Nickson, from Segal, said in an effort to keep employees happy, an overwhelming majority of higher education institutions still allow some form of remote or hybrid work. Only a handful, including UT Austin, have transitioned to almost entirely in-person work, he said—and even fewer have done so in such a stark, high- profile way.

According to Inside Higher Ed’s 2024 Presidents Survey, about six in 10 presidents (61 percent) said up to a quarter of their nonfaculty staff worked in a hybrid or fully remote format this spring. About 12 percent said that was the case for a quarter to half of their staff, and another 11 percent said half to three-quarters of their staff worked that way.

“Most institutions are frankly still struggling with finding what that sweet spot is for them along the spectrum, if you will, from fully remote to fully in-person,” Nickson said. “They have to think long and hard about how they balance their guiding principles with the business case around remote hybrid and flexible work.”

A few institutions have taken approaches similar to UT Austin’s. For example, faculty and staff at Hagerstown Community College in Maryland, which went all remote in the early days of the pandemic, were ordered to report back to campus in fall 2020, despite ongoing pandemic safety concerns.

The college turned off access to its virtual private network (VPN), forcing employees to work in person in order to access institutional resources.
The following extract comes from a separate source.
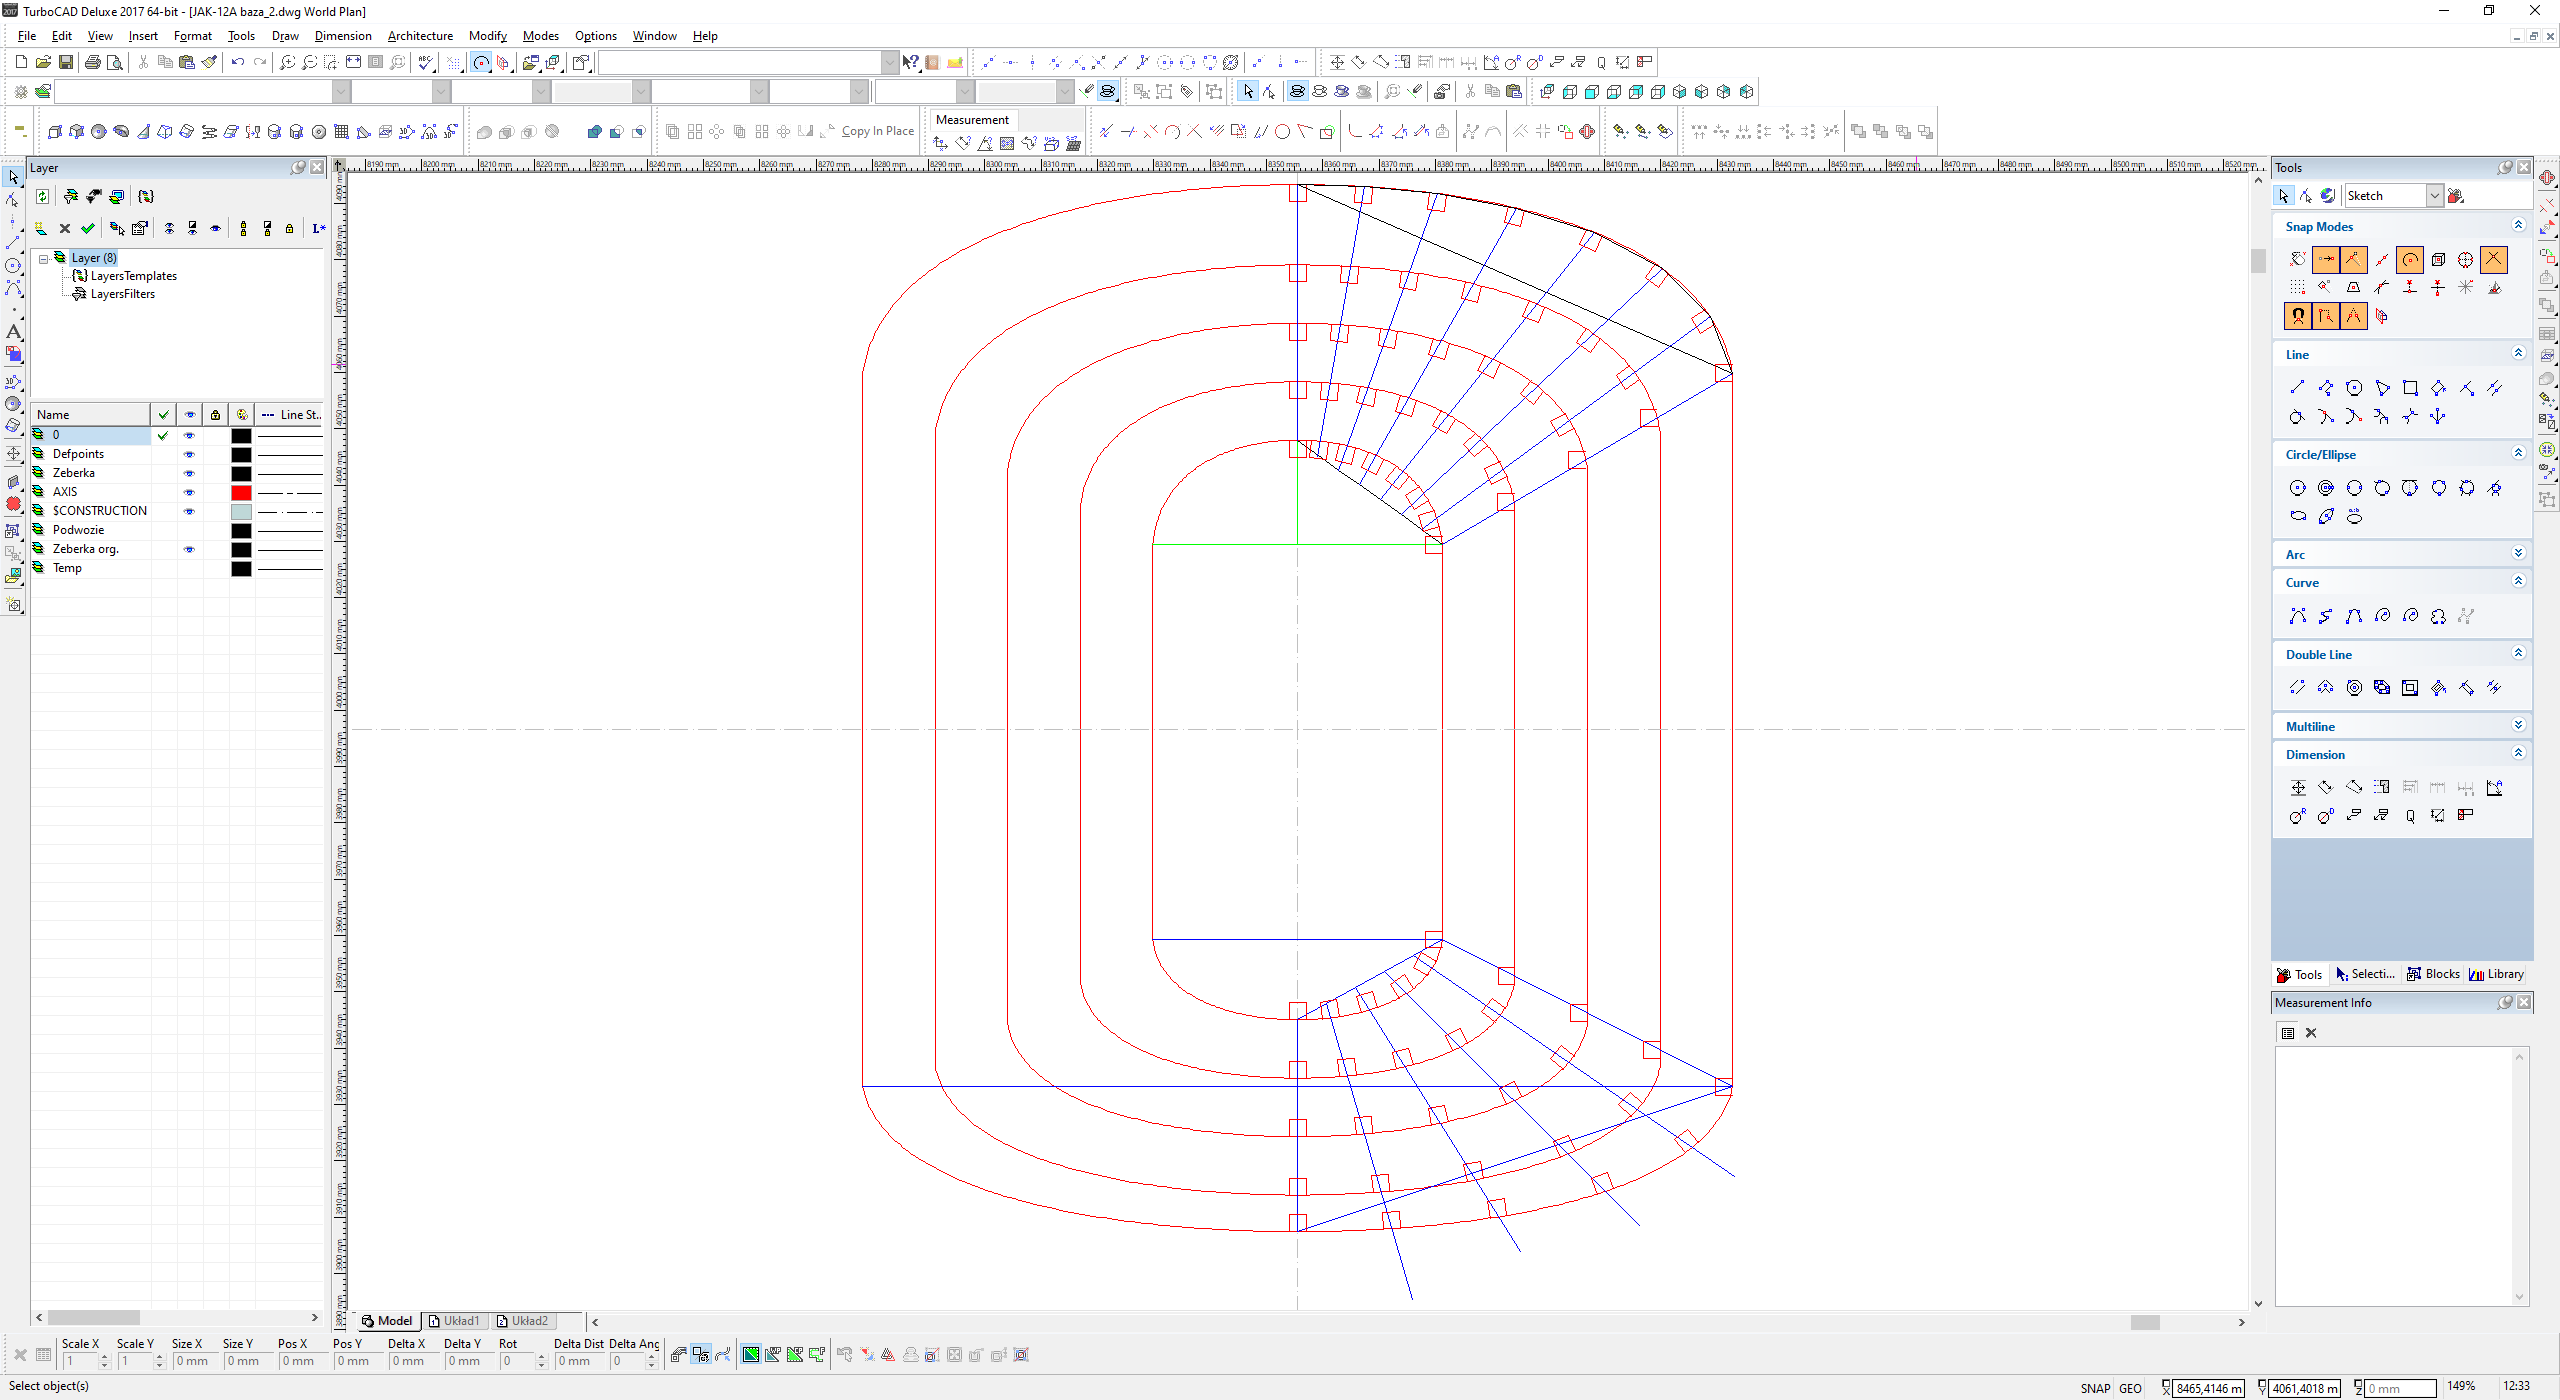This screenshot has height=1400, width=2560.
Task: Click the Print icon in toolbar
Action: (92, 62)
President Jim Klauber said the decision was intended to protect the college’s technological security, but the move inflamed tensions between administrators and employees, who resented the push to return in person.

“We are a community college that serves the community,” Klauber wrote in his letter announcing the shift. “I can only assume that when I come upon a locked office or department, the occupants are on leave. At that point, I will ensure that Human Resources charges them with that leave appropriately."
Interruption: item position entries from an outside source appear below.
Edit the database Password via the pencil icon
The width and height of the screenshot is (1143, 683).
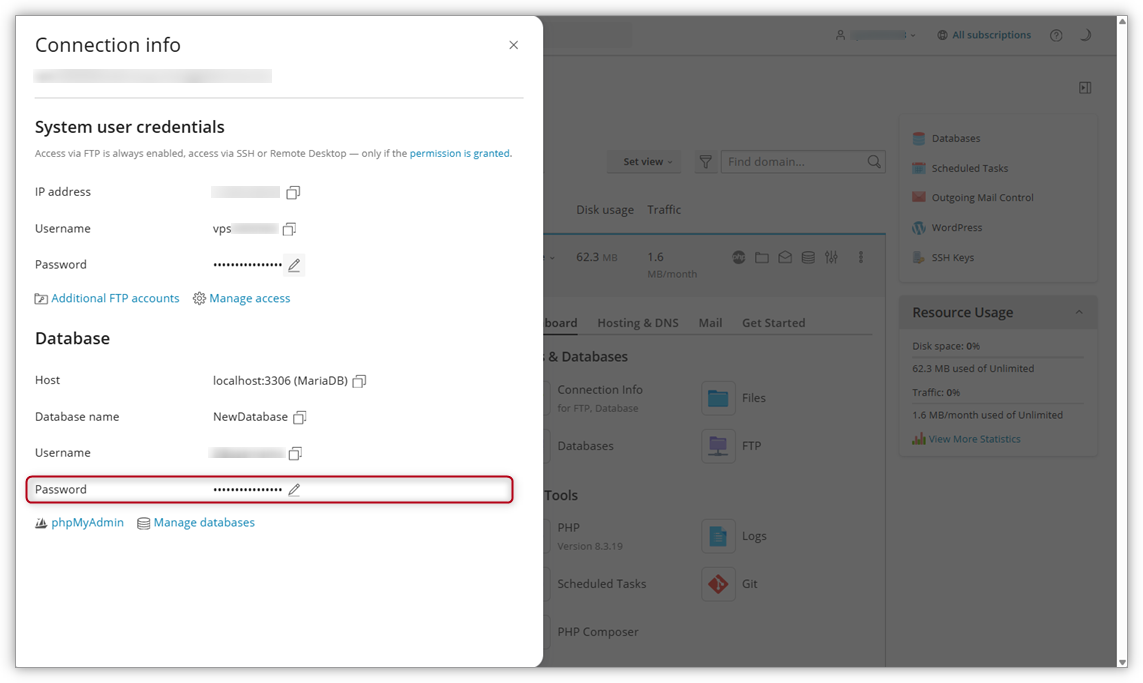click(294, 489)
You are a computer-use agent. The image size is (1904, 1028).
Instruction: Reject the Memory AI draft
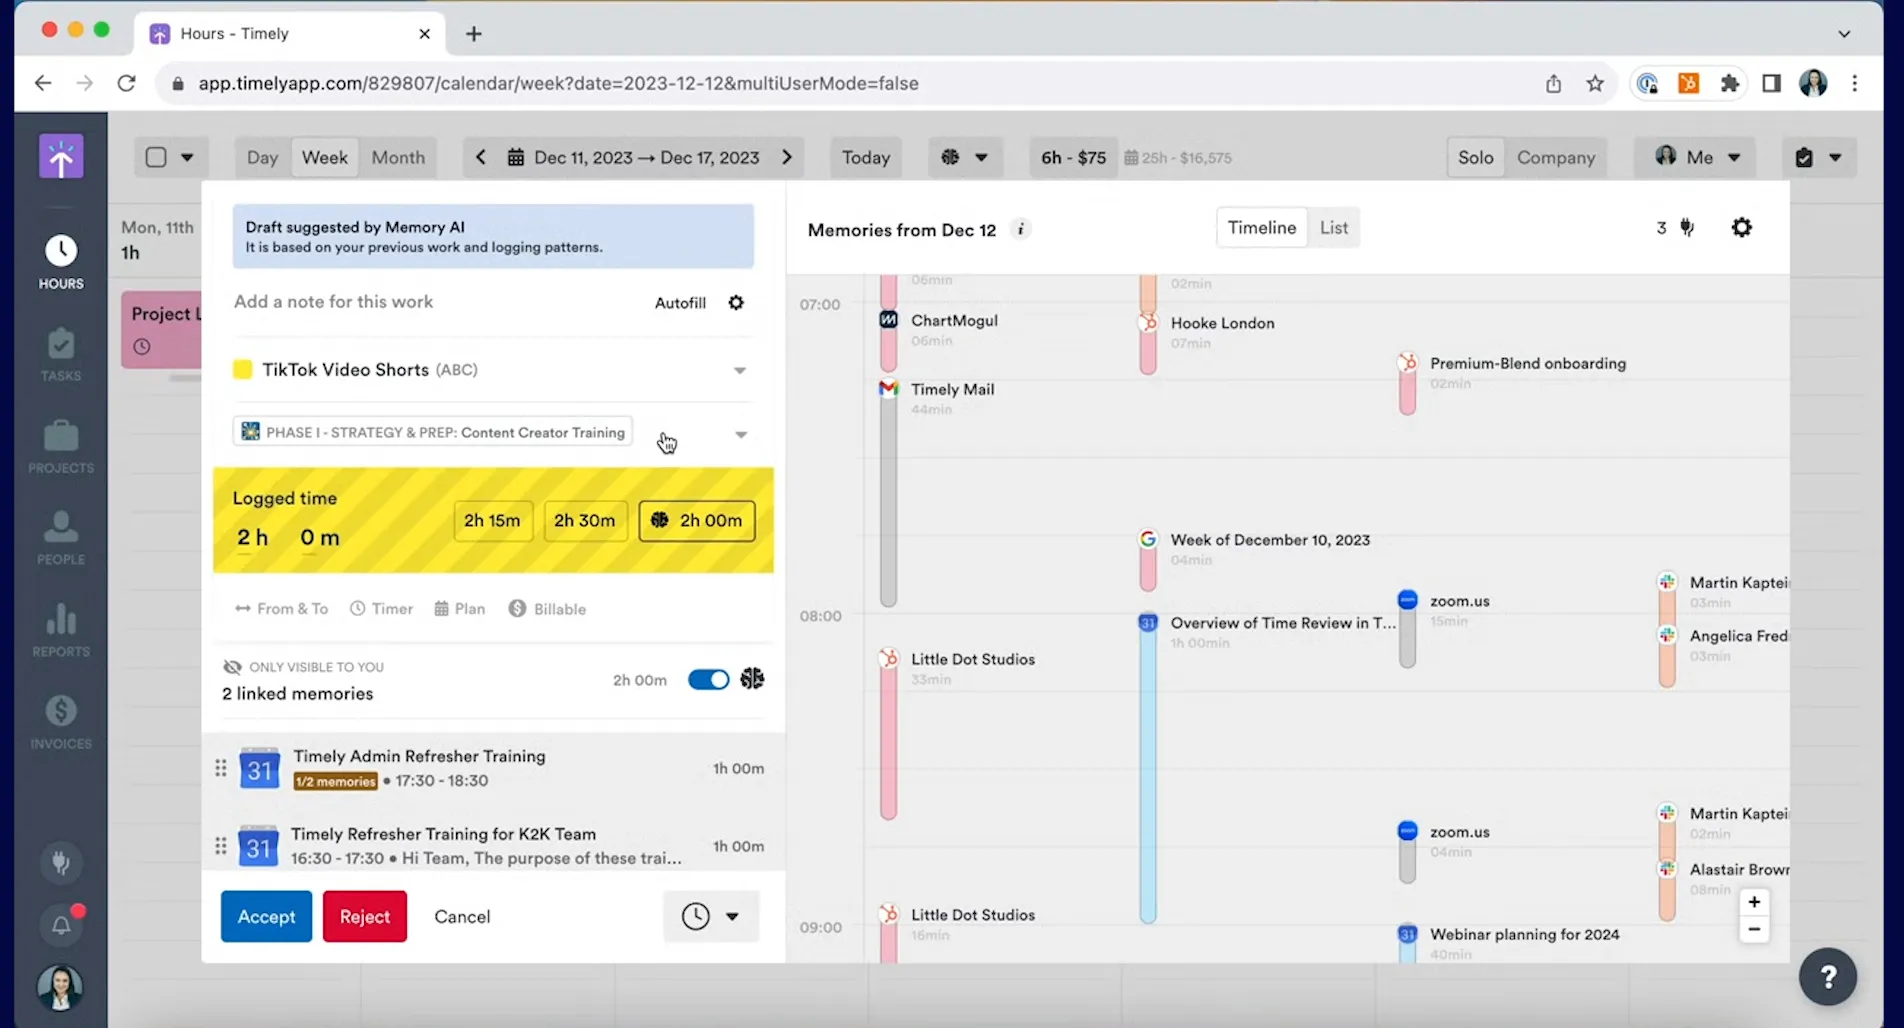[x=364, y=917]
Cornell University drew a hard line in fall 2021, a year after Hager, saying it would not consider any faculty requests to teach remotely—even from those seeking accommodations for chronic illness or disability. Administrators from the Ivy League institution in New York state cited the vitality of face-to-face interactions with students as the driver of their decision.

“What I’ve seen from some institutions in commentary about the reasons why they’re going in person, is that they’re trying to build this sense of community, and to meet the expectations of the student population that they serve,” Nickson said. “I will say though, one of the other things that we have witnessed is that in some instances, students actually seem to prefer to have some of their services provided to them in a virtual space.”
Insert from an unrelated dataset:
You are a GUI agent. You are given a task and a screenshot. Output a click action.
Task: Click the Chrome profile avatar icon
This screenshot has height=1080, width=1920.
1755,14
Other colleges and universities have taken the ongoing demand for remote options in stride. In some cases, particularly in large urban areas with premium real estate like Austin, universities have saved millions of dollars by shedding leases for newly vacant spaces.

When asked how UT Austin’s administrators should respond to the pushback from staff and faculty, Nickson said he’d encourage them—and other institutions facing similar dilemmas—to “consider the needs and expectations of their workforce.”

“That kind of a concerted effort usually requires a significant investment of time and energy among the senior leadership of the institution, hopefully, in a transparent way,” he said. “But rare is the case where a cookie-cutter approach to these kinds of decisions will work for all institutions. It should be a tailored approach that recognizes the unique nuances based on its geography, size, staff, faculty and student components.”